(Screenshot grounding data)

▬▬▬▬▬▬

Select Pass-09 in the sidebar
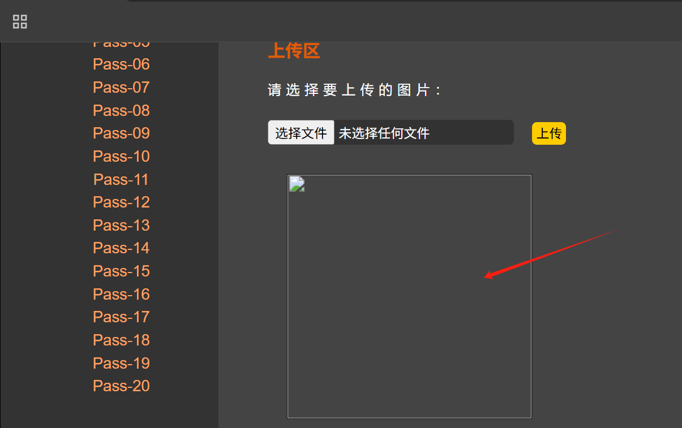The height and width of the screenshot is (428, 682). click(121, 133)
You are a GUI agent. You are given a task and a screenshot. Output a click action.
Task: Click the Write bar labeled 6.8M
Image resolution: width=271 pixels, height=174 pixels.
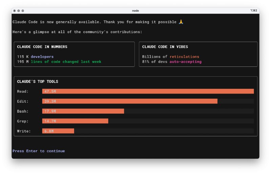(x=58, y=131)
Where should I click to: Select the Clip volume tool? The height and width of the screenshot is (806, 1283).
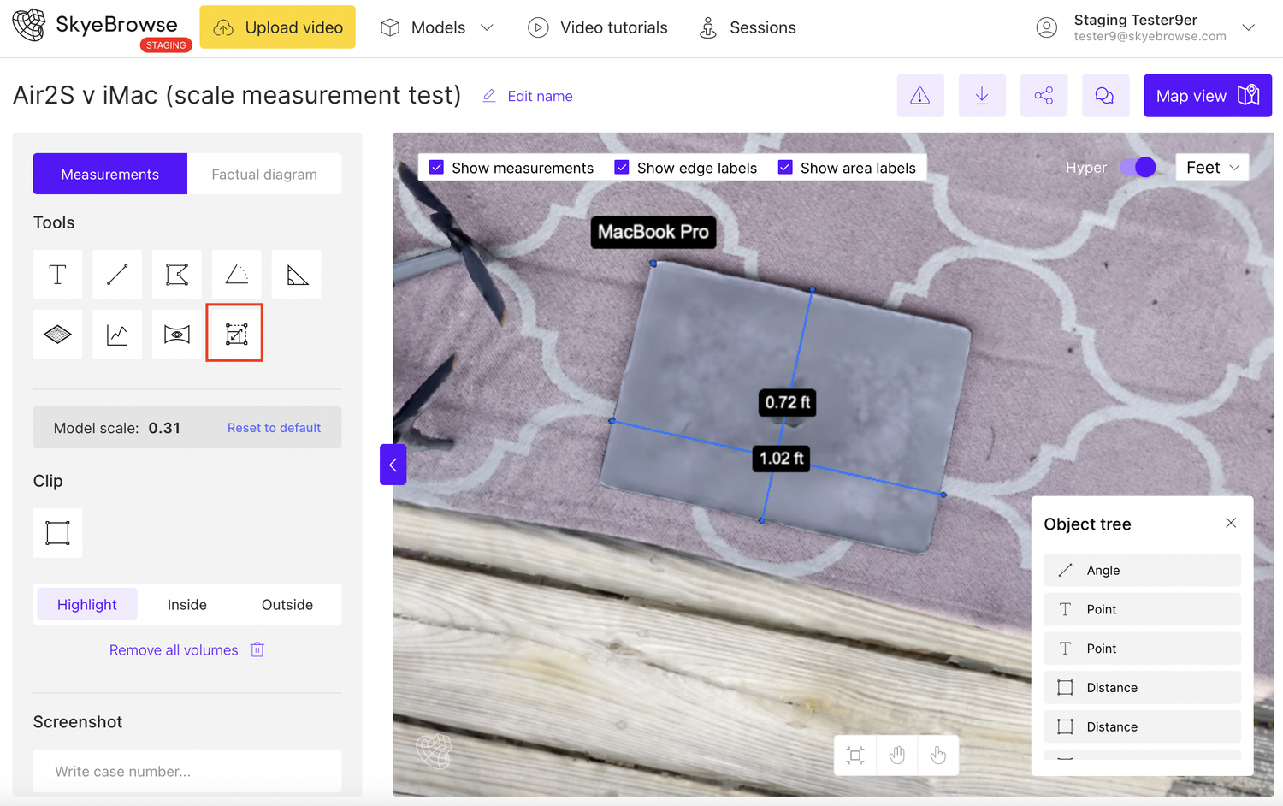pos(57,532)
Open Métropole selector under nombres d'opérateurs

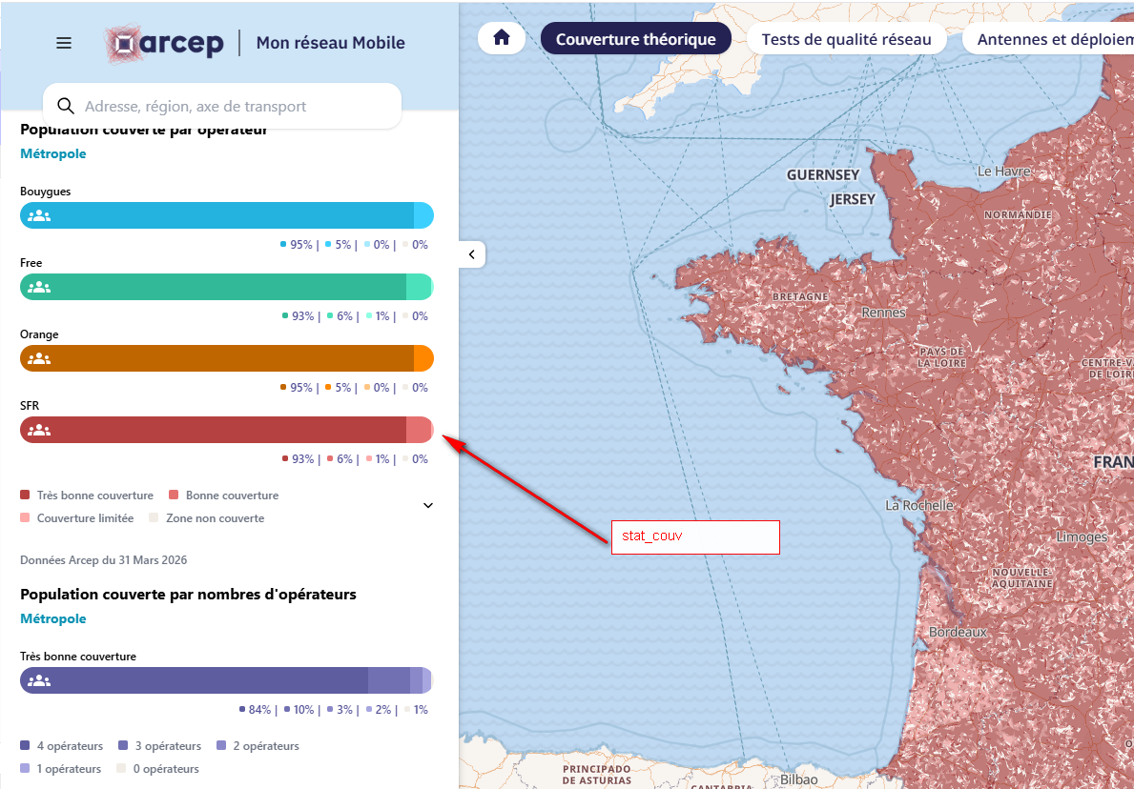[52, 618]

▬▬▬▬▬▬

Task description ▸ The data above should be set down again exactly, with the pictures omitted.

Solution to the problem ▸
Select Pass-09 in the sidebar
The height and width of the screenshot is (428, 682). click(121, 133)
You are a GUI agent. You are given a task and a screenshot. Output a click action.
Task: Click the Write bar labeled 6.8M
Image resolution: width=271 pixels, height=174 pixels.
(x=58, y=131)
Where should I click to: Select the Clip volume tool? The height and width of the screenshot is (806, 1283).
pos(57,532)
Open Métropole selector under nombres d'opérateurs

[52, 618]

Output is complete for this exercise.